1949年11月30日,重庆解放前一天。
白公馆看守所长杨进兴没跑远。他拖家带口,一头扎进了南充县青居乡。
到村第一天就哭。说家里遭了火灾,房子烧光了,路上被土匪抢了。说自己叫杨大发,广安人,6岁没了爹妈。
村里人信了。不仅信了,还觉得这人可怜。
但你知道最讽刺的是什么吗?
杨进兴在白公馆干的事,随便拎一件出来都让人头皮发麻。1949年9月6日傍晚,他用匕首捅死了杨虎城将军全家,包括年幼的孩子。同年11月27日大屠杀,他亲手杀害了王振华和黎洁霜烈士。当着父母的面,先杀婴儿,再杀父母。
手上超过300条人命。
就这样一个人,在村里当了6年模范农民。
他怎么做到的?三个字:太会演。
天不亮下田,修路扛最重的活,土改时跳出来批斗地主。村里人推他当互助组长,乡里评他“筑路模范”。一个杀人魔头,硬是靠演技混成了正面典型。
但狐狸尾巴藏不住。
1950年大年初一,他约村民滕明忠去华蓥山。刚出村就把人支走了。滕明忠不放心,回去告诉他老婆。他老婆田德俊来了一句:“没事,那地方他朋友多。”
一个逃难来的“穷光蛋”,在华蓥山上有“很多朋友”?
这话现在听都瘆人。

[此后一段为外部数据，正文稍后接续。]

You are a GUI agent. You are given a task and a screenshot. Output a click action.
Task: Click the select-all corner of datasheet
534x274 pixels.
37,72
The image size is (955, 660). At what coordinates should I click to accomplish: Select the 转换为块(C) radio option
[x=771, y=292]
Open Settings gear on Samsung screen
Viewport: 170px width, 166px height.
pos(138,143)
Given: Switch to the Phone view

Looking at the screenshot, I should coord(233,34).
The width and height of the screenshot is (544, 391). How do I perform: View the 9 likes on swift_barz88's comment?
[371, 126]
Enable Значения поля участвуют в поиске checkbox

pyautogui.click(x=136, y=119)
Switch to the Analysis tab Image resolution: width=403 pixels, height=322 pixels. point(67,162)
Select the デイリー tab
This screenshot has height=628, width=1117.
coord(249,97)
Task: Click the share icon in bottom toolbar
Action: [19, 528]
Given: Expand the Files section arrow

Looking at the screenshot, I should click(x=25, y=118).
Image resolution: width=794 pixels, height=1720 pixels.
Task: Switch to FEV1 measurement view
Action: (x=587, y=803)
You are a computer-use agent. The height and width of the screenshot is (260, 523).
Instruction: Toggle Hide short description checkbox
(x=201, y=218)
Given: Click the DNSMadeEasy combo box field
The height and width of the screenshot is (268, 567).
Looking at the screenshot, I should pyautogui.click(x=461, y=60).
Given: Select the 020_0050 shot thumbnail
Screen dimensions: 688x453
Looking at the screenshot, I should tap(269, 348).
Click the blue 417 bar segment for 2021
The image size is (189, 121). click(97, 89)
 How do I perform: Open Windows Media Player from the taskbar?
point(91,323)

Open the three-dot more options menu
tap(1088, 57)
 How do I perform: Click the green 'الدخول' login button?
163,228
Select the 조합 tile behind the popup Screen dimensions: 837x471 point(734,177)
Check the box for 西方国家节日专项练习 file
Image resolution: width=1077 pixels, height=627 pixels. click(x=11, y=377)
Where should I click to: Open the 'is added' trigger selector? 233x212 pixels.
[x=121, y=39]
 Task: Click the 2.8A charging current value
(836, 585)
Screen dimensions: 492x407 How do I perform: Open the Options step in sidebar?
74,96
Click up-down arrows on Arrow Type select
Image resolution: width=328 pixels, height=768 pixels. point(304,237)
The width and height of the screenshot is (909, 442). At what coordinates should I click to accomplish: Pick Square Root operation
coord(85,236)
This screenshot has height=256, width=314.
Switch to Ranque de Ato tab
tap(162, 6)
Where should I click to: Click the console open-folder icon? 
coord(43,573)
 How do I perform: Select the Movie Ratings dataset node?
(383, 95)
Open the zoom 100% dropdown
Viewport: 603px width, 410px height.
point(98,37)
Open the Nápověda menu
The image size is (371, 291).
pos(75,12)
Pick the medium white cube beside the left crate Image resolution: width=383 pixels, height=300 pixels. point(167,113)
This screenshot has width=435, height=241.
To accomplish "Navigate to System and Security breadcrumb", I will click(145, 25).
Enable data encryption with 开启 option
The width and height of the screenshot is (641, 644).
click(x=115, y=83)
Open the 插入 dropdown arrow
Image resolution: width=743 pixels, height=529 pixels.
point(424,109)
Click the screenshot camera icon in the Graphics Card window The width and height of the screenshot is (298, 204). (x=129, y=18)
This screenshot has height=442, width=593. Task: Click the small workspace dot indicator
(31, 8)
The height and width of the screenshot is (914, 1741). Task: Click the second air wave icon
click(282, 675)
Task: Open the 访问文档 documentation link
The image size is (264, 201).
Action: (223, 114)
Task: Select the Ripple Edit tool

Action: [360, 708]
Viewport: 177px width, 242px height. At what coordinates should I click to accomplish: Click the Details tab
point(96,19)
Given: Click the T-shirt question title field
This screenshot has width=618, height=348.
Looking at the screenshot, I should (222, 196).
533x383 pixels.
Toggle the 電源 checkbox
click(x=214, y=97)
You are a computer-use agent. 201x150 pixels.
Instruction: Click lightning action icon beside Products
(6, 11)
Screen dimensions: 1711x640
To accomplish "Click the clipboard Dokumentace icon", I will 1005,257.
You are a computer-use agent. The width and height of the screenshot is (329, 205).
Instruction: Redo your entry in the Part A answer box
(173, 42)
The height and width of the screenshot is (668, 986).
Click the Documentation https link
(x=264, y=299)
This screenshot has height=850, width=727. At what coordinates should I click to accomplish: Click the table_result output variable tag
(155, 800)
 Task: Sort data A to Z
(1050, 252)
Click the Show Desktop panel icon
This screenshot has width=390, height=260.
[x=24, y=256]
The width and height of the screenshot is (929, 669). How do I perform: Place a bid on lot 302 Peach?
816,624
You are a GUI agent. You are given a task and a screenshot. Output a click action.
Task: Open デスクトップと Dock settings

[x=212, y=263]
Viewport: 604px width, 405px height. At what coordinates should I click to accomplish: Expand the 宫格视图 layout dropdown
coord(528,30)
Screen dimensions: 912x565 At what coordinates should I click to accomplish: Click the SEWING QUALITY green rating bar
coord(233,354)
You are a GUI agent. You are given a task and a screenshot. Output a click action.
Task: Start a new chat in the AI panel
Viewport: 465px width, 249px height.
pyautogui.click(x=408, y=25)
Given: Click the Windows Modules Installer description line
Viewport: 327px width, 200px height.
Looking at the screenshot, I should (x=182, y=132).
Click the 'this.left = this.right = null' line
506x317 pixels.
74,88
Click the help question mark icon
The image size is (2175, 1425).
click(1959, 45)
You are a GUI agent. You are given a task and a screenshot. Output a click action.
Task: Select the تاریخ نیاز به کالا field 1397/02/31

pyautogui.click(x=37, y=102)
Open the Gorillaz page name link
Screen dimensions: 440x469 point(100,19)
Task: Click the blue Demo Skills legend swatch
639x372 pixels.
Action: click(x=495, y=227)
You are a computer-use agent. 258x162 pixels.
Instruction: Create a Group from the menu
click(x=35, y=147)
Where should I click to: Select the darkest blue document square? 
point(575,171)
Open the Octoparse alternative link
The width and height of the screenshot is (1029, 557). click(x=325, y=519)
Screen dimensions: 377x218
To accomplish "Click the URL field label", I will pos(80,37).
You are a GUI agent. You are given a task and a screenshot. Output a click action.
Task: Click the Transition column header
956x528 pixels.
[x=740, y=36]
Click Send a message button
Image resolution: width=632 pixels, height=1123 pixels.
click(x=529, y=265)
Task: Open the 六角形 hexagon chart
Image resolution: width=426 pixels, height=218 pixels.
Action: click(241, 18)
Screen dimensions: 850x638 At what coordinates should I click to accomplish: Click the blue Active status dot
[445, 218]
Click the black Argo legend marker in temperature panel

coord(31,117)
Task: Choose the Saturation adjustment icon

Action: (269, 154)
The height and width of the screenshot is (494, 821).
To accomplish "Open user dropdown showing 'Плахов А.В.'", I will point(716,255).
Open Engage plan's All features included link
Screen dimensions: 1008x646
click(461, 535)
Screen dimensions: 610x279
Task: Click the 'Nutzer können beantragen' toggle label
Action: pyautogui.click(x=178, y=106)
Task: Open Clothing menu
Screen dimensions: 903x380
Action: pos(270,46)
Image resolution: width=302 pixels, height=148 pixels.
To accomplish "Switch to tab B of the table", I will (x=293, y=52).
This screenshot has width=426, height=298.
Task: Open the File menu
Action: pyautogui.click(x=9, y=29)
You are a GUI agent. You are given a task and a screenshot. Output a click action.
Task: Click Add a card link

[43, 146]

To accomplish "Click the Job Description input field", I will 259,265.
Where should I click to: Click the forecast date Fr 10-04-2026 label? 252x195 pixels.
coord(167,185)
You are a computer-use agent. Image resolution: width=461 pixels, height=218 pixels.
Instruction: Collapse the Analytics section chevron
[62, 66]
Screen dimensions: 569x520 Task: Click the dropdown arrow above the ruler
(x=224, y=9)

可在当时,没人往深处想。
1953年全国普选登记,干事王仁才发现问题了。杨大发填的“广安”籍贯,一查,查无此人。再看他吃饭的习惯——川北人吃面放糖?不对劲。
更关键的是,有人听见他半夜跟几个国民党分子关起门嘀咕。隔墙飘出一句:“依我过去的脾气,早杀掉他妈的几个……等着吧,将来还是我们的天下。”
这句话,现在看,就是他自己的墓志铭。
可当时还是没抓他。为什么?因为证据不够。这人警觉性太高,当过戴笠的贴身警卫,身手敏捷,硬来怕他跑了。
公安等了两年。
1955年6月17日,设了个局。村长以“分配任务”的名义把杨进兴骗到区公所。他挑着凳子爬了3公里山路,满头大汗,刚放下凳子。
身后突然一声暴喝:“杨进兴!”
你猜怎么着?
这个当了6年“模范农民”的人,条件反射般应了一声:“到!”
就这一个字。
6年的伪装,6年的模范表演,6年的提心吊胆。在那个脱口而出的“到”字面前,全部作废。
他女儿杨桃惠后来接受采访,说了句话,让人愣了半天:“我是不是他的女儿,还真不一定。”
一个七八岁就没了父母的孩子。一个“魔王的后代”。她没有控诉,没有哭惨,只是平静地说:“法律与正义的完成与否,不取决于我和特务之间的亲缘关系。”
这话比任何控诉都有力。
1958年5月16日,一声枪响。